Spirit of Broadway's NUMBER THE STARS a child's eye view of World War II

Jacques Lamarre

Three-and-a-half Stars

Triple-threat composer, lyricist and book-writer Sean Hartley has returned to Norwich’s Spirit of Broadway with an expanded version of his musical adaptation of Lois Lowry’s beloved 1989 Newbery Award-winning novel, Number the Stars. With three productions of other Hartley musicals -- Little Women, Cupid & Psyche and last season’s Snow -- Spirit of Broadway has become a welcoming artistic home for this burgeoning talent.

At a sold-out matinee filled with children who have grown to love the young adult story, there was an undeniable pre-show energy in the intimate thrust space (partly because Lowry herself was in the audience).

Number the Stars centers around two families during the World War II occupation of Denmark. One family of Christians has two daughters, the innocent Annemarie and the precocious Kirsti, and has lost a third, Lise. The other family is the Rosens, a young Jewish mother and her daughter Ellen. After three years, the terror of Germanic invasion has settled into an unfortunate way of life. When the Nazis begin to enforce the closure of Jewish businesses and start to round up Jews to be shipped off to parts unknown, Annemarie’s family are determined to help Mrs. Rosen and Ellen escape to neutral Sweden.

As with Snow, Hartley has outfitted the narrative with a number of terrific, melodic songs.
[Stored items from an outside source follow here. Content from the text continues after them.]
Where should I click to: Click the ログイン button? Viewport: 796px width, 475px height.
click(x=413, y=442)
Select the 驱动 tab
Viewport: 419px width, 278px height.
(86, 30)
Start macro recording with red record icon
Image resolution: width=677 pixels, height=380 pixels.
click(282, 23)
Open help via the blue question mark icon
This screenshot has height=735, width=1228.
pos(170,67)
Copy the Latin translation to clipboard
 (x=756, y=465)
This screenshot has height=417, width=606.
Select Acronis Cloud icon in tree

In particular, “The Robin and the Rosebud,” “L’Shana Tova,” “When the Moon is Hidden from the Sea,” and the title song show he is a gifted musical theatre composer/lyricist. A few songs like the show opener “I’ll Tell You Just a Little” and “Who’s to Say?” have somewhat clunky lyrics, but one must remember that this is a dramatization of a children’s story with much of the intended audience being children. Hartley’s transformation and expansion of the book into a stage piece is mostly sound. For adults familiar with the atrocities of the Nazis, it is an opportunity to learn more about the less-familiar occupation of Denmark. For children, it is a good primer on how a fearsome evil can sometimes seize a land.
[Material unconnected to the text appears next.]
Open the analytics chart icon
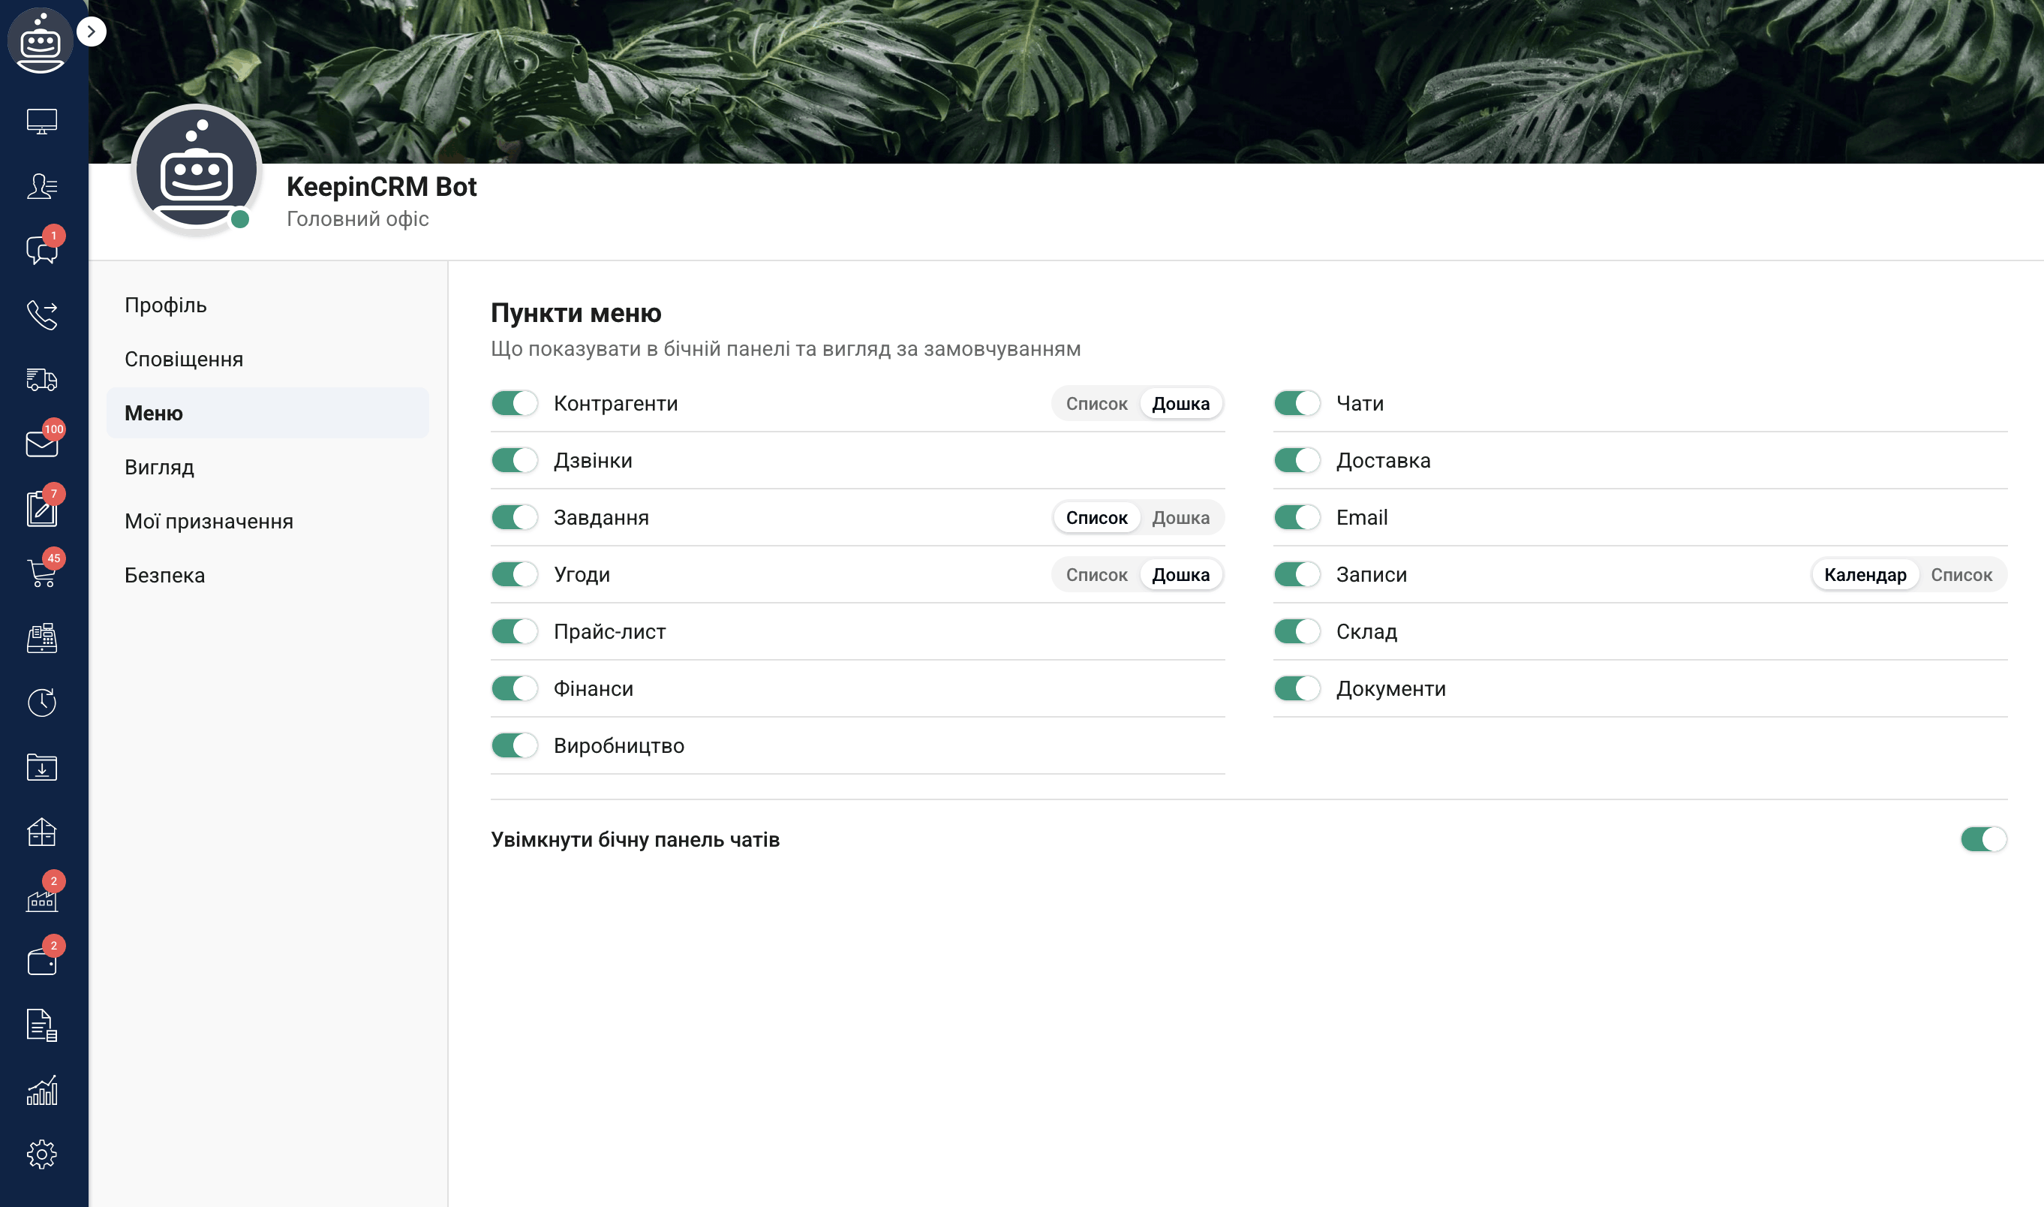click(x=41, y=1090)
The central conflict is what one would expect of a Holocaust tale (jack-booted Nazis stomp in, terrorize, and Jews must flee with the aid of their friends). The show’s book could use a bit more of a personal obstacle for the central character of Annemarie to overcome. Late in the play when she volunteers to run a package through enemy territory to her uncle it seems like a ripe opportunity, but she has not discovered a courage she did not have before nor is the package all that meaningful to the tale. Maria von Trapp has her faith-vs.-feelings conflict. Anne Frank struggles with the transition from childhood to womanhood while in hiding. Further development can make Annemarie’s journey more vital to the tale.

The cast is marvelous. The trio of children who play the Danish girls -- Vera Farina, Abby Rain Heiser, and Aysia Reed -- are all terrific and without affectation. Anne Fowler is a standout as the ghostly Lise, displaying an achingly beautiful singing voice. Spirit of Broadway MVP Corrado Alicata (so wonderful in Boy in the Bathroom) returns with his soaring tenor as Uncle Henrik. Shawn Rucker, a muse for director Brett Bernadini, turns in her finest performance as Annemarie’s Mama. Kristin Lattin delivers a modulated and heartfelt rendering of the terrified Mrs. Rosen. Connor Harvey as the Danish Resistance leader Peter does a fantastic job with the ballad, “Number the Stars.”

Bernardini knows his space and its limitations and works the cast admirably. There is one unfortunate scene involving grim reapers with lanterns on sticks representing the titular stars, reminiscent of the similarly unfortunate drug trip in Mr. Hartley’s Snow. Other than this misstep, this Number the Stars is worthy and moving.